**Prompt:** Leaving pictures aside, set down each line exactly, from the first line of the data to the line with "Given: Click the Name column header", both included.

-- -- --

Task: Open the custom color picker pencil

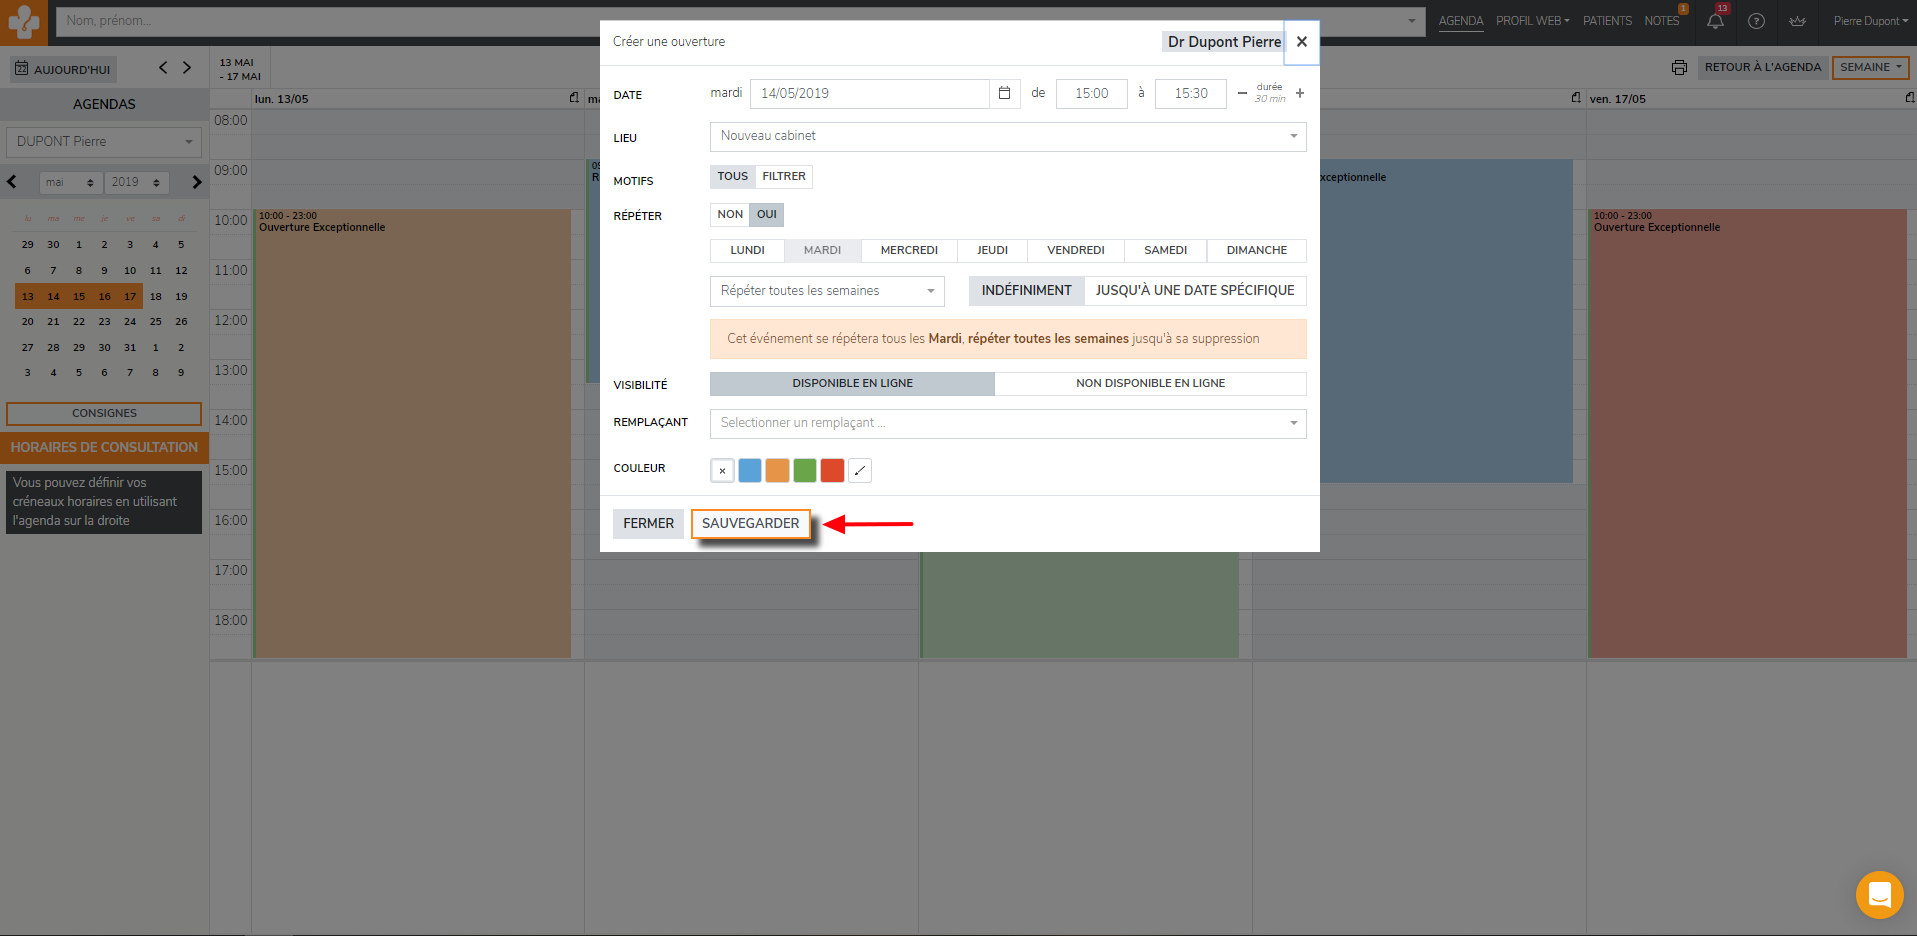Action: tap(860, 471)
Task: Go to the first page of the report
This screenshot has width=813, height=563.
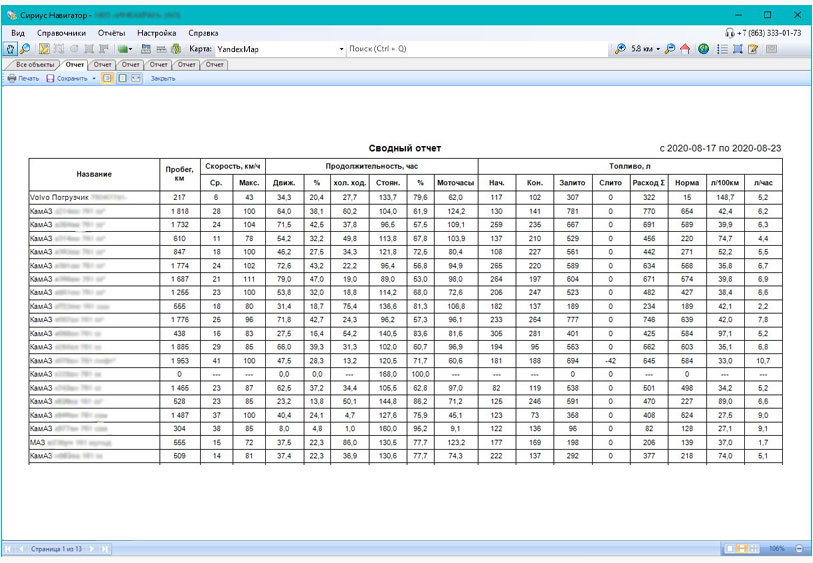Action: pos(10,549)
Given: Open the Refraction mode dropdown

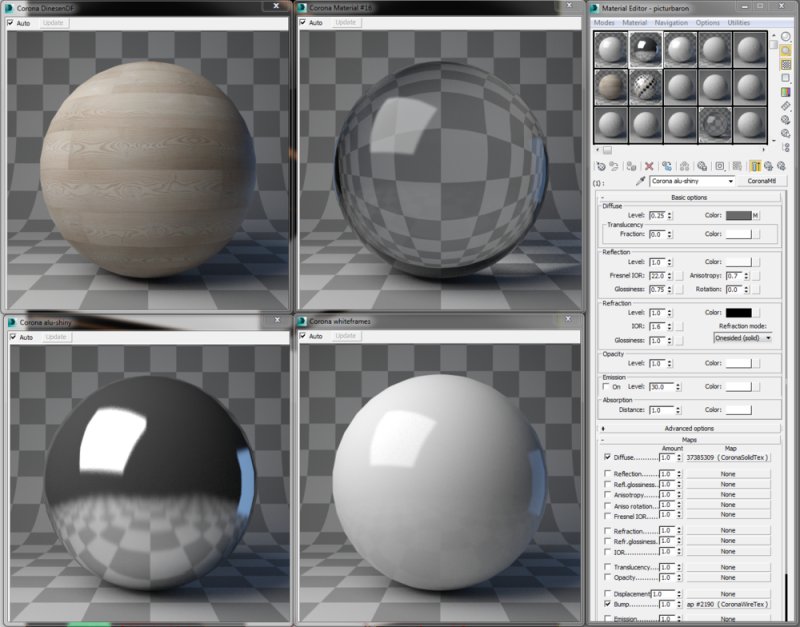Looking at the screenshot, I should (x=740, y=338).
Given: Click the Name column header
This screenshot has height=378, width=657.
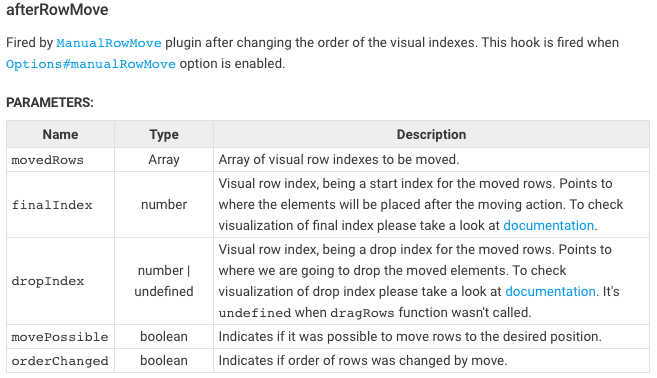Looking at the screenshot, I should 60,135.

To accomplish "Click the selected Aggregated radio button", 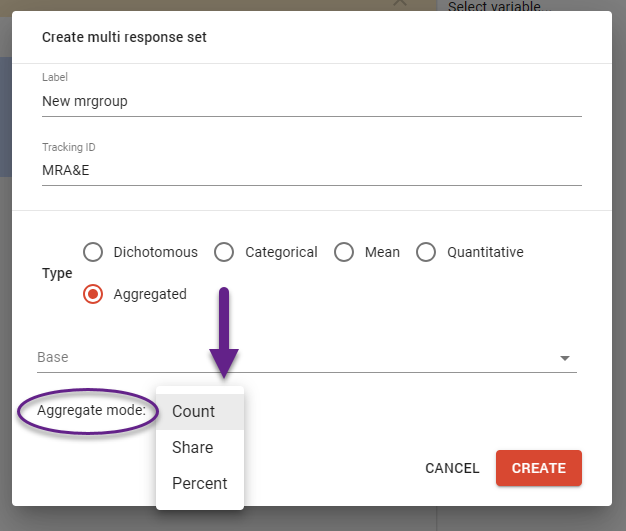I will tap(93, 294).
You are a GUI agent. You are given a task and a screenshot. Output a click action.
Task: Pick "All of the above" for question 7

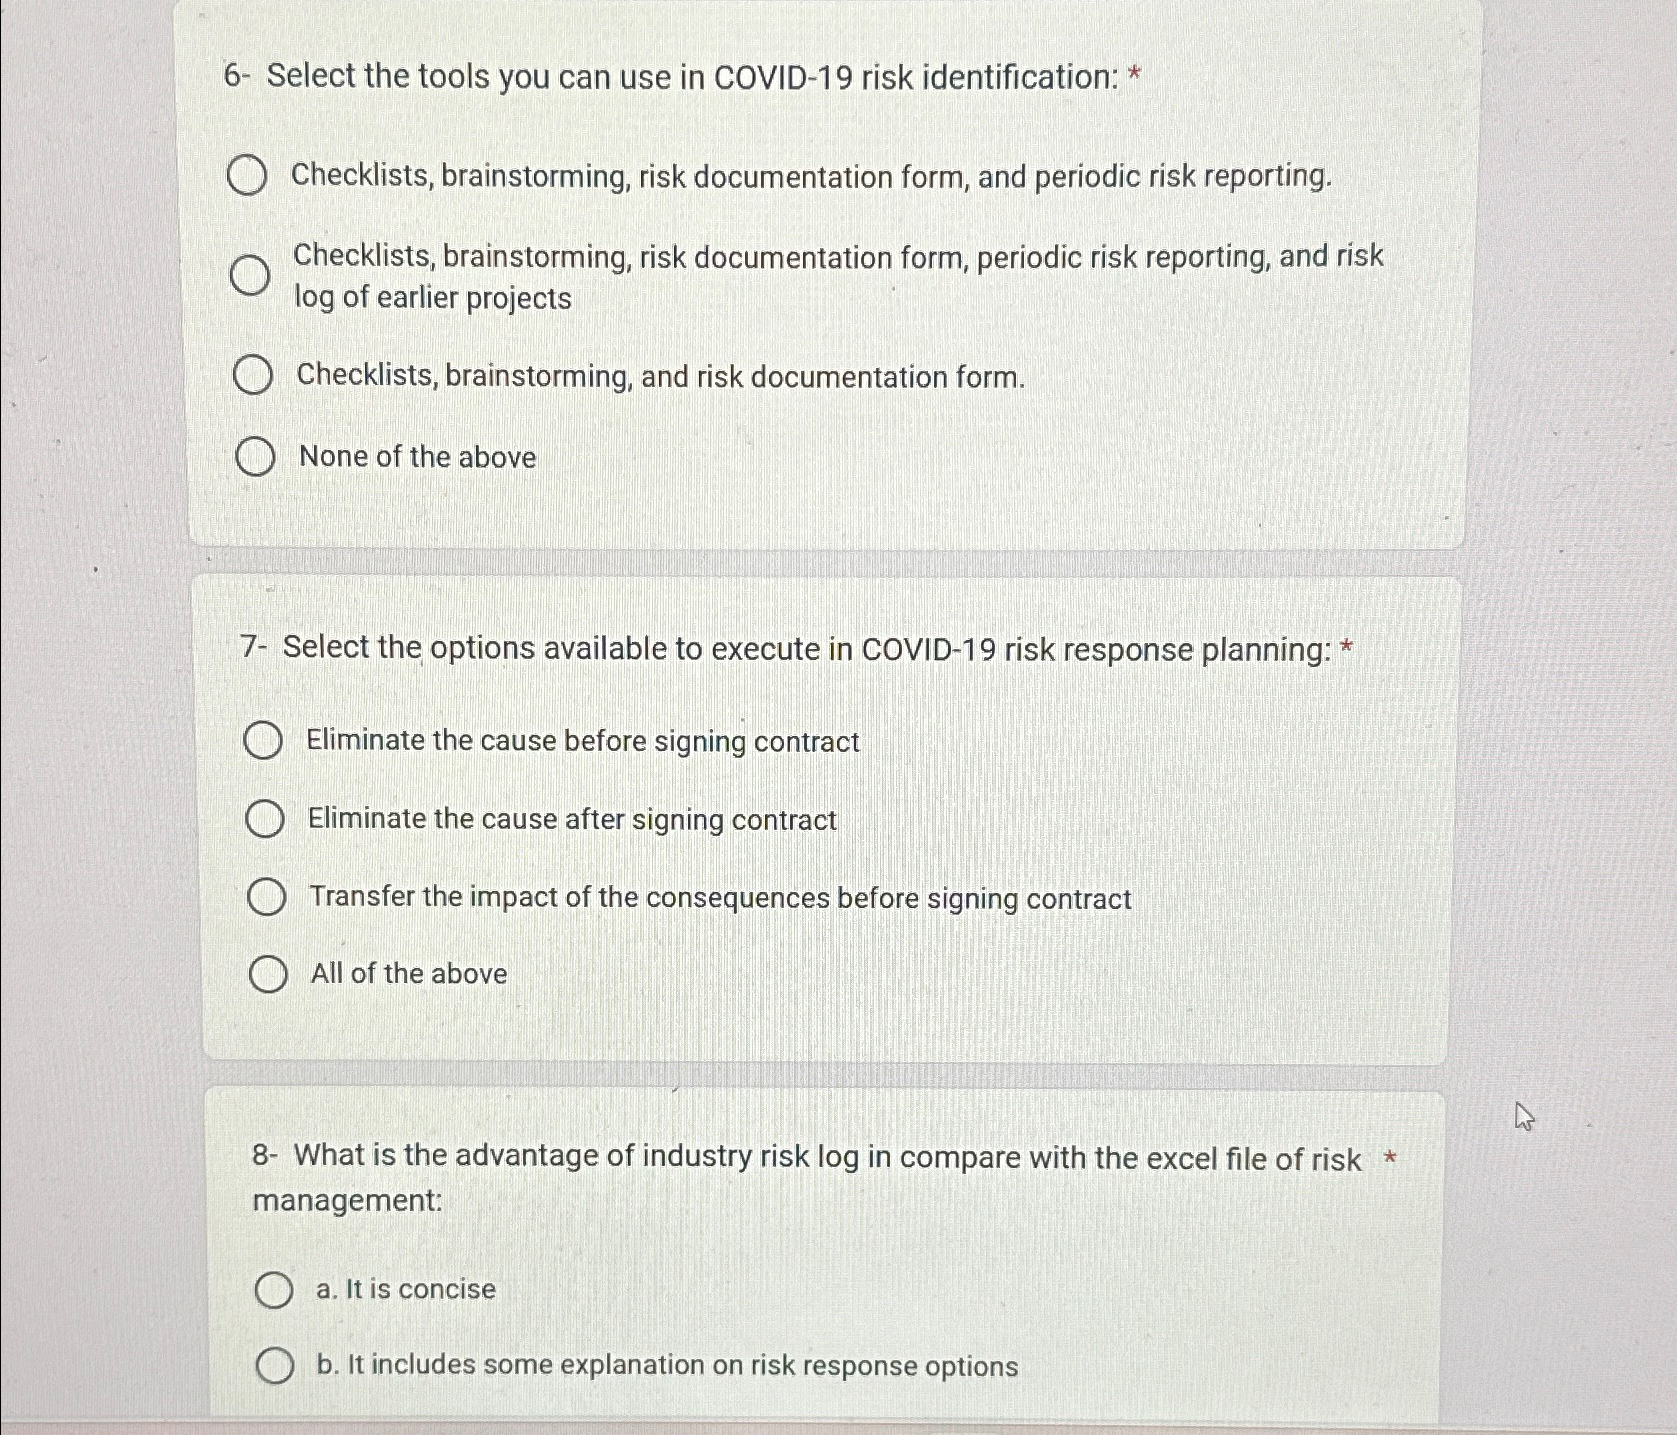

-- -- --

**Result below:**
Task: Open the custom color picker pencil

Action: tap(860, 471)
Task: Go to the first page of the report
This screenshot has width=813, height=563.
Action: pos(10,549)
Given: Open the Refraction mode dropdown

Looking at the screenshot, I should (x=740, y=338).
Given: Click the Name column header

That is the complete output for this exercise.